Among the lines below, keep only those from the one containing "This screenshot has width=575, height=1022." through the one containing "Task: Click the 'no mcu interface' error line", and reproduce them exactly.

═════ Information ═════

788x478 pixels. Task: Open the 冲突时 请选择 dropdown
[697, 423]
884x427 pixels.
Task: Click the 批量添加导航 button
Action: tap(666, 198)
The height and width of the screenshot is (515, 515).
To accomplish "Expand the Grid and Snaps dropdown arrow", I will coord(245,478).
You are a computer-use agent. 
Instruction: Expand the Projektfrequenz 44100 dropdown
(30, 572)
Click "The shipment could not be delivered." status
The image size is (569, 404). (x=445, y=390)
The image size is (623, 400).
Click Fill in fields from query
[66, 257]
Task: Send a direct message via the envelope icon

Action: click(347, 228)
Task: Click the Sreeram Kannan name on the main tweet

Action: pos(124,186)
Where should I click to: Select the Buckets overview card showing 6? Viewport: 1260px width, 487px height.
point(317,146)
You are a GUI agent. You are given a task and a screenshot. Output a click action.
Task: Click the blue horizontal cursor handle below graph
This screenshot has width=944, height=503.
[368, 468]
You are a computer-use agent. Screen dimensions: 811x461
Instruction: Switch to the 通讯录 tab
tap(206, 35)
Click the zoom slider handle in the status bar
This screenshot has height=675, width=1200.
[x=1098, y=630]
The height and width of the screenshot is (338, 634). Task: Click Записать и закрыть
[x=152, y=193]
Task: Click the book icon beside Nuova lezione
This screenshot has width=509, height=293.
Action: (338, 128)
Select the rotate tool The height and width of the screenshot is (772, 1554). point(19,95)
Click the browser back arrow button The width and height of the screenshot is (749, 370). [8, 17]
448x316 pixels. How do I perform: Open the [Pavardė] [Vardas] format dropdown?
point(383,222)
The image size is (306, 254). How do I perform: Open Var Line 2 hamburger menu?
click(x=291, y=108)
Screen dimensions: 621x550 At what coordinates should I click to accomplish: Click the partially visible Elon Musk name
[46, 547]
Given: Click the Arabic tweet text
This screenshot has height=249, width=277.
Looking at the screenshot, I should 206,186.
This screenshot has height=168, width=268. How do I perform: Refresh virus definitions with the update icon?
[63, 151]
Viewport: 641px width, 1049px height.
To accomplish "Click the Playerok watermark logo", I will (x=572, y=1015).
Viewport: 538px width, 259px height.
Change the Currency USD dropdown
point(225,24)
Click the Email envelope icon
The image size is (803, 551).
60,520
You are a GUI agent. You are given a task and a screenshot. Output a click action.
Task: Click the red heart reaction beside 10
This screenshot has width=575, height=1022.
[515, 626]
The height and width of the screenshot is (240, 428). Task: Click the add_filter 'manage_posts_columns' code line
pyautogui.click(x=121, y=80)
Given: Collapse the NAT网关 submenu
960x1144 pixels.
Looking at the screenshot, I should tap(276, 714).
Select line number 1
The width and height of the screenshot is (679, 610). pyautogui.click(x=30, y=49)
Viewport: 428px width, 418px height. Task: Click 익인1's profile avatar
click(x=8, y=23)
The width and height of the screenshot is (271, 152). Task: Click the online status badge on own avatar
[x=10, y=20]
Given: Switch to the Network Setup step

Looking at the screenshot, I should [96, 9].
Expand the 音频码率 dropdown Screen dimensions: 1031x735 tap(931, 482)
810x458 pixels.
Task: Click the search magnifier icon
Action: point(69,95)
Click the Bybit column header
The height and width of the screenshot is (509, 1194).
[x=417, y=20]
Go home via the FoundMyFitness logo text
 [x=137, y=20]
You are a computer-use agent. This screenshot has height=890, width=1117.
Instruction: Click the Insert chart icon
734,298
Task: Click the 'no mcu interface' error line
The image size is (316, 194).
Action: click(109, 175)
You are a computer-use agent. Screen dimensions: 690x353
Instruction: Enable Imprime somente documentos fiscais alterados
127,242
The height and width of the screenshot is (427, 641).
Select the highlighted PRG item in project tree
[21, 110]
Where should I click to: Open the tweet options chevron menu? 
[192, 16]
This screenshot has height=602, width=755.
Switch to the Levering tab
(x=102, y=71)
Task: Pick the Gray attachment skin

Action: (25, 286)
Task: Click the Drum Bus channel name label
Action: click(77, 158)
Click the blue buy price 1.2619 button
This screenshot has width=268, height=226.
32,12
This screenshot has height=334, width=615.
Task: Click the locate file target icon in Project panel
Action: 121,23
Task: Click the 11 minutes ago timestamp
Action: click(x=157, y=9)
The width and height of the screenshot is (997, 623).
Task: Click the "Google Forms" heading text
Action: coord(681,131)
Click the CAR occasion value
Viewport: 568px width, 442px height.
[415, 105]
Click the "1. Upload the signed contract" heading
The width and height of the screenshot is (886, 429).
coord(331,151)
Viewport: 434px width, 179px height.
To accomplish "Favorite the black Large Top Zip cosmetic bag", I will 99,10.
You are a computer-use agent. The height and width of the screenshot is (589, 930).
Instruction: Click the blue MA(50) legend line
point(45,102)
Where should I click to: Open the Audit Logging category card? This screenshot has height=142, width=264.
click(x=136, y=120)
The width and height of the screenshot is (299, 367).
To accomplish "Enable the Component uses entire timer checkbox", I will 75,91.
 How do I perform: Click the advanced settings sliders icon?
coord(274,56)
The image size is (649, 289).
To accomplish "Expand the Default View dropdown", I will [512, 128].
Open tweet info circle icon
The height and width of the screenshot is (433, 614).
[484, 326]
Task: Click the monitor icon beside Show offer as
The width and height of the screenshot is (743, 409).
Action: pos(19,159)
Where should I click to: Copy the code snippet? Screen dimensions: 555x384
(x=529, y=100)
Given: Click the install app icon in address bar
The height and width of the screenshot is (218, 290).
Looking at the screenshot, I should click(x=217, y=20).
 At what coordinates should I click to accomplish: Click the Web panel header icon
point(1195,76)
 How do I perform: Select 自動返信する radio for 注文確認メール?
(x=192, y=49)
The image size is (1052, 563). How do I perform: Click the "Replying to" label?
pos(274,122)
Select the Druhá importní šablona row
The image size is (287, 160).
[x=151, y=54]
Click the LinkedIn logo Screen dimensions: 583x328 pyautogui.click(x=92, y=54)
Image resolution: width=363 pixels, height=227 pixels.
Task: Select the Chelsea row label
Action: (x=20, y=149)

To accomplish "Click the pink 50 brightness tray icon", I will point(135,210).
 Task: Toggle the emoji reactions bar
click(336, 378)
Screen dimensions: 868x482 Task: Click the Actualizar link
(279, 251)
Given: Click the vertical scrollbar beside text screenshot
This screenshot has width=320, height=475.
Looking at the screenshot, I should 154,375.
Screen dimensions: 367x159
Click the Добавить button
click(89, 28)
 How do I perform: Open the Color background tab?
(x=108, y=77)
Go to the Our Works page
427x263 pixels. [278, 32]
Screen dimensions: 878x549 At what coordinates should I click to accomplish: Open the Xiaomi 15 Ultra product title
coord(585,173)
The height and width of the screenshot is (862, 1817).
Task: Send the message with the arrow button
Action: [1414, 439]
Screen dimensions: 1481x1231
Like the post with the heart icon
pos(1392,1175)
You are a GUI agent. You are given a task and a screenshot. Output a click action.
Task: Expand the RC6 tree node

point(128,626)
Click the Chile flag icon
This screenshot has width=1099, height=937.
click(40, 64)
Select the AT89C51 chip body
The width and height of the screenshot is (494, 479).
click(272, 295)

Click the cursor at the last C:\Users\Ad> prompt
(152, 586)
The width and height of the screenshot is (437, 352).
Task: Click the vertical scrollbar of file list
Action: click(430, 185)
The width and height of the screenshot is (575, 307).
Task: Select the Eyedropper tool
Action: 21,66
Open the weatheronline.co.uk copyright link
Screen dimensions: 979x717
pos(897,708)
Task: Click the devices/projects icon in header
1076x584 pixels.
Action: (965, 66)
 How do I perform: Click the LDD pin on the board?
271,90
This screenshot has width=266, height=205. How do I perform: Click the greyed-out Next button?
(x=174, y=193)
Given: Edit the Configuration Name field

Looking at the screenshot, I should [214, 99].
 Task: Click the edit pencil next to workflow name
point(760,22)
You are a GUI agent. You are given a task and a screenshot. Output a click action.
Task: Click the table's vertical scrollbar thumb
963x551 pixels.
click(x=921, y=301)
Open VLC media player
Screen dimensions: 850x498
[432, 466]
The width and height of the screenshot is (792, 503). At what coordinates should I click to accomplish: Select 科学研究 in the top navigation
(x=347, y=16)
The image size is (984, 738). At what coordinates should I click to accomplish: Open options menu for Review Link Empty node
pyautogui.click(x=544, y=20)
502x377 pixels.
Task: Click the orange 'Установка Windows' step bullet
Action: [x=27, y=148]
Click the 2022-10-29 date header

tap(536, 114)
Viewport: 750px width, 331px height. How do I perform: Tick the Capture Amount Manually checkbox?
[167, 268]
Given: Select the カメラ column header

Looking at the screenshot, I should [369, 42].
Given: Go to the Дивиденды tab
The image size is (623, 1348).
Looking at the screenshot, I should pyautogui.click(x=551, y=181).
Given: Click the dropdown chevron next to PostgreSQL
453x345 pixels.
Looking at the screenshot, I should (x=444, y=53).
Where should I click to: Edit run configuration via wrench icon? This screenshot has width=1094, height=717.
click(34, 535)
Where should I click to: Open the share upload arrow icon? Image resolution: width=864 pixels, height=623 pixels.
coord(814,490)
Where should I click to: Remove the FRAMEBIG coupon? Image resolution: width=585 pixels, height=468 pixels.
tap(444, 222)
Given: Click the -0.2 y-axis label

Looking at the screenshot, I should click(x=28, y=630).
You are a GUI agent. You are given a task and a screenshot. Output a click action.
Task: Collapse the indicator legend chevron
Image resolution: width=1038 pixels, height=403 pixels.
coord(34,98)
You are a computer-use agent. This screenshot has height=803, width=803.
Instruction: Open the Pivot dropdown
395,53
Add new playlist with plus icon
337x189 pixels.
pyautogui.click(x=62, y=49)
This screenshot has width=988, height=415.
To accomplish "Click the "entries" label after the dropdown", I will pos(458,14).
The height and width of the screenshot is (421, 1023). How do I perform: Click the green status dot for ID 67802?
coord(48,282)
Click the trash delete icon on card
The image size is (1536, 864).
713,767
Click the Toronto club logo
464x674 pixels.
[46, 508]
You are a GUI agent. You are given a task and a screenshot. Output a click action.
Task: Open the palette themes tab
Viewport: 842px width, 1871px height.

═════

● Result
This screenshot has width=575, height=1022.
[515, 626]
The height and width of the screenshot is (240, 428). Task: Click the add_filter 'manage_posts_columns' code line
pyautogui.click(x=121, y=80)
Given: Collapse the NAT网关 submenu
960x1144 pixels.
Looking at the screenshot, I should tap(276, 714).
Select line number 1
The width and height of the screenshot is (679, 610). pyautogui.click(x=30, y=49)
Viewport: 428px width, 418px height. Task: Click 익인1's profile avatar
click(x=8, y=23)
The width and height of the screenshot is (271, 152). Task: Click the online status badge on own avatar
[x=10, y=20]
Given: Switch to the Network Setup step

Looking at the screenshot, I should [96, 9].
Expand the 音频码率 dropdown Screen dimensions: 1031x735 tap(931, 482)
810x458 pixels.
Task: Click the search magnifier icon
Action: point(69,95)
Click the Bybit column header
The height and width of the screenshot is (509, 1194).
[x=417, y=20]
Go home via the FoundMyFitness logo text
 [x=137, y=20]
You are a computer-use agent. This screenshot has height=890, width=1117.
Instruction: Click the Insert chart icon
734,298
Task: Click the 'no mcu interface' error line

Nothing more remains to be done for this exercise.